### Task to complete
From the first line of the records down to the one that holds "Image resolution: width=893", transcribe each line exactly and add nothing.

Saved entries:
+--
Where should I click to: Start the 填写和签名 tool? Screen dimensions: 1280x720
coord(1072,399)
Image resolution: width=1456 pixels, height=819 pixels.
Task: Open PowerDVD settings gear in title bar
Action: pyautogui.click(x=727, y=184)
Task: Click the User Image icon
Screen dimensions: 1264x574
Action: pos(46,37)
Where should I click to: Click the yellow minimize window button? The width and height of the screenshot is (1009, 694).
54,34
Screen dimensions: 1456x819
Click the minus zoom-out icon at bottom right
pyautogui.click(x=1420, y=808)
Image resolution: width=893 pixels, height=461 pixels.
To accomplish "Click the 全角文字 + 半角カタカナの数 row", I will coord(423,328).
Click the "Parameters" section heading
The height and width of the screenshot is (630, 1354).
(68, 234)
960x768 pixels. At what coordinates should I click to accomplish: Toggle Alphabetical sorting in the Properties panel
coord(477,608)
+--
### Output
Where should I click to: Start the 填写和签名 tool? Screen dimensions: 1280x720
coord(1072,399)
Image resolution: width=1456 pixels, height=819 pixels.
Task: Open PowerDVD settings gear in title bar
Action: pyautogui.click(x=727, y=184)
Task: Click the User Image icon
Screen dimensions: 1264x574
Action: pos(46,37)
Where should I click to: Click the yellow minimize window button? The width and height of the screenshot is (1009, 694).
54,34
Screen dimensions: 1456x819
Click the minus zoom-out icon at bottom right
pyautogui.click(x=1420, y=808)
Image resolution: width=893 pixels, height=461 pixels.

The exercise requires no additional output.